Wroclaw plays host to 40 festivals a year, from jazz and choral singing to film and theatre. Such is the astonishing number of events going on that it would be almost impossible to come to Wroclaw and fail to catch a festival. Patrick is here, in fact, for Przegląd Piosenki Aktorskiej, a festival celebrating music theatre. His gig, the evening after our argument in the bar, is extremely well attended, something of a surprise given the lack of music theatre heritage in Poland.
The people of Wroclaw are clearly a culturally curious bunch, and this openness makes the city a fantastic place to visit. As well as Patrick’s music theatre festival gig, during my visit to the city I caught a concert by the Malian musician Bassekou Kouyate at the Filharmonia Wroclawska, a one-man play featuring transvestism and jazz at the Teatr Polski, the obscure Polish opera, King Roger, performed in the luxurious surroundings of the city’s 19th century opera house), and a live late-night funk jam at Schody Donikąd, a decadently decorated old town bar.
You can’t move in the city for outdoor art works: enormous graffiti murals adorn walls; statues appear to breaking their way out of the pavement; 150 diminutive bronze dwarf figurines – unlikely symbols of Wroclaw’s proud role in the fight for democracy in Poland in the 1980s – dot the urban landscape. The journey from the airport in uninspiring – my friend is right about that, at least – low-level, ugly, post-war architecture that was built after the city was bombed to smithereens by both the Allies and the Germans, but the centre is undeniably lovely, having been sympathetically rebuilt.
I press Patrick on this – surely he can see the attraction of the Rynek, Wroclaw’s main square, with its extravagant 14th-century City Hall, picturesque shops and bars, and distinct lack of irritating tourists? He admits that he hasn’t been there yet. And what about the cluster of islands in the River Oder in the very centre of the city, and the criss-cross of bridges that connect them?
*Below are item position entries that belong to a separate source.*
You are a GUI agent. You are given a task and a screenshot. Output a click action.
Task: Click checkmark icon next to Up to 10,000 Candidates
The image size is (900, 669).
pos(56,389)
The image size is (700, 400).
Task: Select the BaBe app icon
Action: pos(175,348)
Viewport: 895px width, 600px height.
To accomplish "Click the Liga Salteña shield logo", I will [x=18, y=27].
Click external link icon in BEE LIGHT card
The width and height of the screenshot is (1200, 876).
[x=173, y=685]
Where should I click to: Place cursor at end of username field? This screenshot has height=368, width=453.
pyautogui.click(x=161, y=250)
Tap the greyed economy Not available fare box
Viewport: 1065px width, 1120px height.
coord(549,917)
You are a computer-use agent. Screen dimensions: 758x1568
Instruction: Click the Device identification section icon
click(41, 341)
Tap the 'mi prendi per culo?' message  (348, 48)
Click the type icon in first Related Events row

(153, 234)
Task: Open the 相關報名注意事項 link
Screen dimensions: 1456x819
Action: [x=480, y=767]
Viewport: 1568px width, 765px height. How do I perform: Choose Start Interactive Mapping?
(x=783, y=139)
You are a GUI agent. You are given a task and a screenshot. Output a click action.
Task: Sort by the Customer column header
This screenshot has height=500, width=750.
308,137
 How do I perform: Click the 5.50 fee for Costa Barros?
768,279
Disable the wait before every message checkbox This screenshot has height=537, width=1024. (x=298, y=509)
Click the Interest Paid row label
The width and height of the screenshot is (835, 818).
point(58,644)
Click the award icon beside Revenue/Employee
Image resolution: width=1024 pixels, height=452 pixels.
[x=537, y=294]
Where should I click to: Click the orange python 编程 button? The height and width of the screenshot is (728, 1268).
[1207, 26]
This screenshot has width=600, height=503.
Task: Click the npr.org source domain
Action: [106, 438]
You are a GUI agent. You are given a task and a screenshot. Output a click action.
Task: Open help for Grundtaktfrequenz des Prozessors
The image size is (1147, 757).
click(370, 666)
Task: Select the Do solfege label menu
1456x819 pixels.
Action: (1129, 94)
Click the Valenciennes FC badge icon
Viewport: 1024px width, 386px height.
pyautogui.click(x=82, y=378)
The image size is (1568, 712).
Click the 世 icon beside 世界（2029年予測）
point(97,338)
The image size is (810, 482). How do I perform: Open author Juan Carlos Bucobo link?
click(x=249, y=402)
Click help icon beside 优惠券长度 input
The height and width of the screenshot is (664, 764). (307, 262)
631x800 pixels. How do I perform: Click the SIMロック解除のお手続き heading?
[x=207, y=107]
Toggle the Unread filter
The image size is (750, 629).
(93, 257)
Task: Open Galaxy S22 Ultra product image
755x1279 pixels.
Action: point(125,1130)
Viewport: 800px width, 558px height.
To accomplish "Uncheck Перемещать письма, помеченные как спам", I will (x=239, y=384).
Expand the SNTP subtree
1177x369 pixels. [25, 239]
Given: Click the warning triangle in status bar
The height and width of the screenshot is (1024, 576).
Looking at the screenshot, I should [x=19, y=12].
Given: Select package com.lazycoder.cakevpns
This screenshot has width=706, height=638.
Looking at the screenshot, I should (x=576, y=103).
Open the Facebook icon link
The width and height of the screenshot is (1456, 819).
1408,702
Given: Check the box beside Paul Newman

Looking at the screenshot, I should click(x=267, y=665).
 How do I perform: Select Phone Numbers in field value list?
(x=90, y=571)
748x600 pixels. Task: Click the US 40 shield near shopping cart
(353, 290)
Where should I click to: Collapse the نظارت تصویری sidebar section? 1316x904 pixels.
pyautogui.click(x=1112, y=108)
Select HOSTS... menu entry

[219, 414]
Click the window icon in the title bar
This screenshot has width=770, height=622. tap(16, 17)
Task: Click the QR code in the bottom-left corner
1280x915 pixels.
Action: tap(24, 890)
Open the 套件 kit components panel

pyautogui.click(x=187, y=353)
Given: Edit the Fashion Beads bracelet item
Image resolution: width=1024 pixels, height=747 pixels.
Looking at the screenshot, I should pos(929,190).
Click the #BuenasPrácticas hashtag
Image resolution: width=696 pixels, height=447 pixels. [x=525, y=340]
He must acknowledge this area’s atmosphere of serenity, as well as the impressiveness of the many churches on the islands? Nope, he hasn’t been there either. And the Raclawice Panorama, the city’s pride and joy, a huge circular painting of an 18th-century battle housed in a specially constructed bunker? Never heard of it, he says.
Presented with this barrage of information – I am like a talking guide book by this point – Patrick begins to back down. Perhaps he has been unfair and Wroclaw might be worth investigating after all, he admits.
The following day he has some time off before the gig and I take him on a whistle-stop tour of the city, including a visit to the National Museum to see its engaging collection of contemporary Polish art; a race up the 300 steps to the observation deck of St Elisabeth’s Church, which overlooks the Rynek; and a stop at Spiz, the micro-brewery beneath the City Hall for a refreshing wheat beer. It’s only a taster, but enough to show Patrick that Wroclaw has a lot going for it.
“Just another former Soviet metropolis”? I think not!
Ryanair and Wizz Air fly to Wroclaw from London Stansted and Luton respectively.
Hotel Wroclaw is a no-nonsense business hotel.
Informal brasserie-style dining in a top city-centre location at Bernard on the Rynek.
Kuchnia Marché is a good-value buffet restaurant offering a range of international dishes.
Head to Lwowska for traditional Polish cuisine.
On a street full of super cool bars popular with Wroclaw’s students, Mleczyrnia stands out.
Try the home-brewed delights at Spiz, a micro-brewery located beneath City Hall that also boasts an old-fashioned dining room.
At Schody Donikąd, you can listen to free live music until the early hours.